Content starts
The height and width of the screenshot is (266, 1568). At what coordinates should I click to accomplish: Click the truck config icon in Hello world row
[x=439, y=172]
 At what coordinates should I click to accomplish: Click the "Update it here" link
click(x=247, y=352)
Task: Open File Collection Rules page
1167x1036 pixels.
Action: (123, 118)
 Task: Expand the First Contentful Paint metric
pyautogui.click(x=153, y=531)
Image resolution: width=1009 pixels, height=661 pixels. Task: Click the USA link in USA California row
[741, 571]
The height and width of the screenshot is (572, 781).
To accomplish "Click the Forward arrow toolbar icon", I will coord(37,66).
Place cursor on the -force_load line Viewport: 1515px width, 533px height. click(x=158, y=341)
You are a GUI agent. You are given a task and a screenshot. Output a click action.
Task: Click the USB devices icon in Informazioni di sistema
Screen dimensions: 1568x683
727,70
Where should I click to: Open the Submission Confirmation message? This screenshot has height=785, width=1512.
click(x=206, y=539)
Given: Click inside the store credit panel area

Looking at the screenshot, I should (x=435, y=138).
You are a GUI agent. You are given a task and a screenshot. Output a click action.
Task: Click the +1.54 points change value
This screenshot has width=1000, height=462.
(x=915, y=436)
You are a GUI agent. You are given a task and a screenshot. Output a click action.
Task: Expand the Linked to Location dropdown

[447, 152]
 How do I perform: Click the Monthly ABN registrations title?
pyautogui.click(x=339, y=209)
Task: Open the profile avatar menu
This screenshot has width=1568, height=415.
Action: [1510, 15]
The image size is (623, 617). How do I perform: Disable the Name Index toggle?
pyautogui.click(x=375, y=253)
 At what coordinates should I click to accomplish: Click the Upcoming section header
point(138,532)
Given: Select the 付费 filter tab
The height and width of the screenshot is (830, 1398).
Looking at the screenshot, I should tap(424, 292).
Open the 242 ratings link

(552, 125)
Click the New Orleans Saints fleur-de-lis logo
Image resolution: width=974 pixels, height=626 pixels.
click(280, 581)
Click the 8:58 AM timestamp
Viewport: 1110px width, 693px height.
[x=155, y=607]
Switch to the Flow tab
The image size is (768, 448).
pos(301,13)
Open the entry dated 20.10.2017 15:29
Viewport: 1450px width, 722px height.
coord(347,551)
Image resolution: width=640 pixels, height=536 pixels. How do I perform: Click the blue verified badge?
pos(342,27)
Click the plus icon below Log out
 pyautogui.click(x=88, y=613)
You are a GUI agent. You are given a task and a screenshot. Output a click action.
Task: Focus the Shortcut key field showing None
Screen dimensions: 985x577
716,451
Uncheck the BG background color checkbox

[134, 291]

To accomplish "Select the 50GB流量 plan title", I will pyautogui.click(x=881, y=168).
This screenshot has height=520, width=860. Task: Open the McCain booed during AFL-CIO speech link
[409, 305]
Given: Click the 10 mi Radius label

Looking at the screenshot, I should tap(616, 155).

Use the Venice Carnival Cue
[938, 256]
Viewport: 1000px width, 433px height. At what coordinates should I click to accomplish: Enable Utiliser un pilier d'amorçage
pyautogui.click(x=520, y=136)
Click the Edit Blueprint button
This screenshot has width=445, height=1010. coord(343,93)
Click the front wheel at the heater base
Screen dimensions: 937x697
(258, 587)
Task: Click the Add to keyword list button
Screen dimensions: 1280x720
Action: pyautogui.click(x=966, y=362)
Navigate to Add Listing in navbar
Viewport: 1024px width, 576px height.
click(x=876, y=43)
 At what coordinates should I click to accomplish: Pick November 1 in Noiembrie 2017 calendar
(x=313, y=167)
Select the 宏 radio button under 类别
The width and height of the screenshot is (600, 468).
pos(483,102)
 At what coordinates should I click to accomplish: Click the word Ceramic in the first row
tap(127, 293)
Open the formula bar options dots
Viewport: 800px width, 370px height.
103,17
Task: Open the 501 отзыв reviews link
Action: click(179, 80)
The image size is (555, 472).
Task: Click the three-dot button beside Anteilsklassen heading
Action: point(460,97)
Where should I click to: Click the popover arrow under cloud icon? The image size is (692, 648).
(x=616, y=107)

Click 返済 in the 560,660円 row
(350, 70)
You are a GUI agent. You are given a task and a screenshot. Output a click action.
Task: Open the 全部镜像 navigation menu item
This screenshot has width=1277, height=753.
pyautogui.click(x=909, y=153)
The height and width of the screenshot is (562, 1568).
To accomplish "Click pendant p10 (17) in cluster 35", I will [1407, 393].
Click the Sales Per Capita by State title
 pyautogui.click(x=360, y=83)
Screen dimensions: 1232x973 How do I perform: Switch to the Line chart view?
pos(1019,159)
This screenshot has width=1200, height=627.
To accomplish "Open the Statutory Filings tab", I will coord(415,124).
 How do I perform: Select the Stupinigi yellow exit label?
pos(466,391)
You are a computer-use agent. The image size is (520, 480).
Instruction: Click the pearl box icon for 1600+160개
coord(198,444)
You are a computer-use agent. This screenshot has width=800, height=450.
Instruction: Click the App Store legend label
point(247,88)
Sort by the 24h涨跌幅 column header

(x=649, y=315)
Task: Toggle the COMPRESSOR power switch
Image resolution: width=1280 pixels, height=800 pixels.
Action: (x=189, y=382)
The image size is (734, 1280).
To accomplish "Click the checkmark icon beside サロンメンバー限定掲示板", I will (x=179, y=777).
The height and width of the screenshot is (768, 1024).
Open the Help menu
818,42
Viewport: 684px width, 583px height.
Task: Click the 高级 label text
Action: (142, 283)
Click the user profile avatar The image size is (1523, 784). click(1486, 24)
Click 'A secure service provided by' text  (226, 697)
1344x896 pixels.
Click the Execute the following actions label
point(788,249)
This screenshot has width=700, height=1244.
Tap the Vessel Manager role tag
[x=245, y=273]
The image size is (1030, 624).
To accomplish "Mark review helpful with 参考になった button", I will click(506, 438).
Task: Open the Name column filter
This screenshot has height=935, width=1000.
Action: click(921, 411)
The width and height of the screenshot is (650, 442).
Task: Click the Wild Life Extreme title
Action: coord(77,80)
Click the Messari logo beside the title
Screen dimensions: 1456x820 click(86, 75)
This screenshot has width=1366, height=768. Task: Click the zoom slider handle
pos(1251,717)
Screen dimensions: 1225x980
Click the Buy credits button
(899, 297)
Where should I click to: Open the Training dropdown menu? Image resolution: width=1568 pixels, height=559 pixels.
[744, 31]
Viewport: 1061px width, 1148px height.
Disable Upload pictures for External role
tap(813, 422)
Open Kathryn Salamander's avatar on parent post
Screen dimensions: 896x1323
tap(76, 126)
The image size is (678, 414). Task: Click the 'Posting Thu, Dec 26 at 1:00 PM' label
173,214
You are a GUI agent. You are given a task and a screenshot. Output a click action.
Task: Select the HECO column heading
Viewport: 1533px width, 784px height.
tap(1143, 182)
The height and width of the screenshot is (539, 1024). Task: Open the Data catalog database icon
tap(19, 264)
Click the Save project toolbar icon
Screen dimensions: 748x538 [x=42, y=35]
Content ends
### Work order
Set down every record above, word for word.

### Exercise response
The height and width of the screenshot is (266, 1568). At what coordinates should I click to accomplish: Click the truck config icon in Hello world row
[x=439, y=172]
 At what coordinates should I click to accomplish: Click the "Update it here" link
click(x=247, y=352)
Task: Open File Collection Rules page
1167x1036 pixels.
Action: (123, 118)
 Task: Expand the First Contentful Paint metric
pyautogui.click(x=153, y=531)
Image resolution: width=1009 pixels, height=661 pixels. Task: Click the USA link in USA California row
[741, 571]
The height and width of the screenshot is (572, 781).
To accomplish "Click the Forward arrow toolbar icon", I will coord(37,66).
Place cursor on the -force_load line Viewport: 1515px width, 533px height. click(x=158, y=341)
You are a GUI agent. You are given a task and a screenshot. Output a click action.
Task: Click the USB devices icon in Informazioni di sistema
Screen dimensions: 1568x683
727,70
Where should I click to: Open the Submission Confirmation message? This screenshot has height=785, width=1512.
click(x=206, y=539)
Given: Click inside the store credit panel area

Looking at the screenshot, I should (x=435, y=138).
You are a GUI agent. You are given a task and a screenshot. Output a click action.
Task: Click the +1.54 points change value
This screenshot has width=1000, height=462.
(x=915, y=436)
You are a GUI agent. You are given a task and a screenshot. Output a click action.
Task: Expand the Linked to Location dropdown

[447, 152]
 How do I perform: Click the Monthly ABN registrations title?
pyautogui.click(x=339, y=209)
Task: Open the profile avatar menu
This screenshot has width=1568, height=415.
Action: [1510, 15]
The image size is (623, 617). How do I perform: Disable the Name Index toggle?
pyautogui.click(x=375, y=253)
 At what coordinates should I click to accomplish: Click the Upcoming section header
point(138,532)
Given: Select the 付费 filter tab
The height and width of the screenshot is (830, 1398).
Looking at the screenshot, I should tap(424, 292).
Open the 242 ratings link

(552, 125)
Click the New Orleans Saints fleur-de-lis logo
Image resolution: width=974 pixels, height=626 pixels.
click(280, 581)
Click the 8:58 AM timestamp
Viewport: 1110px width, 693px height.
[x=155, y=607]
Switch to the Flow tab
The image size is (768, 448).
pos(301,13)
Open the entry dated 20.10.2017 15:29
Viewport: 1450px width, 722px height.
coord(347,551)
Image resolution: width=640 pixels, height=536 pixels. How do I perform: Click the blue verified badge?
pos(342,27)
Click the plus icon below Log out
 pyautogui.click(x=88, y=613)
You are a GUI agent. You are given a task and a screenshot. Output a click action.
Task: Focus the Shortcut key field showing None
Screen dimensions: 985x577
716,451
Uncheck the BG background color checkbox

[134, 291]

To accomplish "Select the 50GB流量 plan title", I will pyautogui.click(x=881, y=168).
This screenshot has height=520, width=860. Task: Open the McCain booed during AFL-CIO speech link
[409, 305]
Given: Click the 10 mi Radius label

Looking at the screenshot, I should tap(616, 155).

Use the Venice Carnival Cue
[938, 256]
Viewport: 1000px width, 433px height. At what coordinates should I click to accomplish: Enable Utiliser un pilier d'amorçage
pyautogui.click(x=520, y=136)
Click the Edit Blueprint button
This screenshot has width=445, height=1010. coord(343,93)
Click the front wheel at the heater base
Screen dimensions: 937x697
(258, 587)
Task: Click the Add to keyword list button
Screen dimensions: 1280x720
Action: pyautogui.click(x=966, y=362)
Navigate to Add Listing in navbar
Viewport: 1024px width, 576px height.
click(x=876, y=43)
 At what coordinates should I click to accomplish: Pick November 1 in Noiembrie 2017 calendar
(x=313, y=167)
Select the 宏 radio button under 类别
The width and height of the screenshot is (600, 468).
pos(483,102)
 At what coordinates should I click to accomplish: Click the word Ceramic in the first row
tap(127, 293)
Open the formula bar options dots
Viewport: 800px width, 370px height.
103,17
Task: Open the 501 отзыв reviews link
Action: click(179, 80)
The image size is (555, 472).
Task: Click the three-dot button beside Anteilsklassen heading
Action: point(460,97)
Where should I click to: Click the popover arrow under cloud icon? The image size is (692, 648).
(x=616, y=107)

Click 返済 in the 560,660円 row
(350, 70)
You are a GUI agent. You are given a task and a screenshot. Output a click action.
Task: Open the 全部镜像 navigation menu item
This screenshot has width=1277, height=753.
pyautogui.click(x=909, y=153)
The height and width of the screenshot is (562, 1568).
To accomplish "Click pendant p10 (17) in cluster 35", I will [1407, 393].
Click the Sales Per Capita by State title
 pyautogui.click(x=360, y=83)
Screen dimensions: 1232x973 How do I perform: Switch to the Line chart view?
pos(1019,159)
This screenshot has width=1200, height=627.
To accomplish "Open the Statutory Filings tab", I will coord(415,124).
 How do I perform: Select the Stupinigi yellow exit label?
pos(466,391)
You are a computer-use agent. The image size is (520, 480).
Instruction: Click the pearl box icon for 1600+160개
coord(198,444)
You are a computer-use agent. This screenshot has width=800, height=450.
Instruction: Click the App Store legend label
point(247,88)
Sort by the 24h涨跌幅 column header

(x=649, y=315)
Task: Toggle the COMPRESSOR power switch
Image resolution: width=1280 pixels, height=800 pixels.
Action: (x=189, y=382)
The image size is (734, 1280).
To accomplish "Click the checkmark icon beside サロンメンバー限定掲示板", I will (x=179, y=777).
The height and width of the screenshot is (768, 1024).
Open the Help menu
818,42
Viewport: 684px width, 583px height.
Task: Click the 高级 label text
Action: (142, 283)
Click the user profile avatar The image size is (1523, 784). click(1486, 24)
Click 'A secure service provided by' text  (226, 697)
1344x896 pixels.
Click the Execute the following actions label
point(788,249)
This screenshot has width=700, height=1244.
Tap the Vessel Manager role tag
[x=245, y=273]
The image size is (1030, 624).
To accomplish "Mark review helpful with 参考になった button", I will click(506, 438).
Task: Open the Name column filter
This screenshot has height=935, width=1000.
Action: click(921, 411)
The width and height of the screenshot is (650, 442).
Task: Click the Wild Life Extreme title
Action: coord(77,80)
Click the Messari logo beside the title
Screen dimensions: 1456x820 click(86, 75)
This screenshot has width=1366, height=768. Task: Click the zoom slider handle
pos(1251,717)
Screen dimensions: 1225x980
Click the Buy credits button
(899, 297)
Where should I click to: Open the Training dropdown menu? Image resolution: width=1568 pixels, height=559 pixels.
[744, 31]
Viewport: 1061px width, 1148px height.
Disable Upload pictures for External role
tap(813, 422)
Open Kathryn Salamander's avatar on parent post
Screen dimensions: 896x1323
tap(76, 126)
The image size is (678, 414). Task: Click the 'Posting Thu, Dec 26 at 1:00 PM' label
173,214
You are a GUI agent. You are given a task and a screenshot. Output a click action.
Task: Select the HECO column heading
Viewport: 1533px width, 784px height.
tap(1143, 182)
The height and width of the screenshot is (539, 1024). Task: Open the Data catalog database icon
tap(19, 264)
Click the Save project toolbar icon
Screen dimensions: 748x538 [x=42, y=35]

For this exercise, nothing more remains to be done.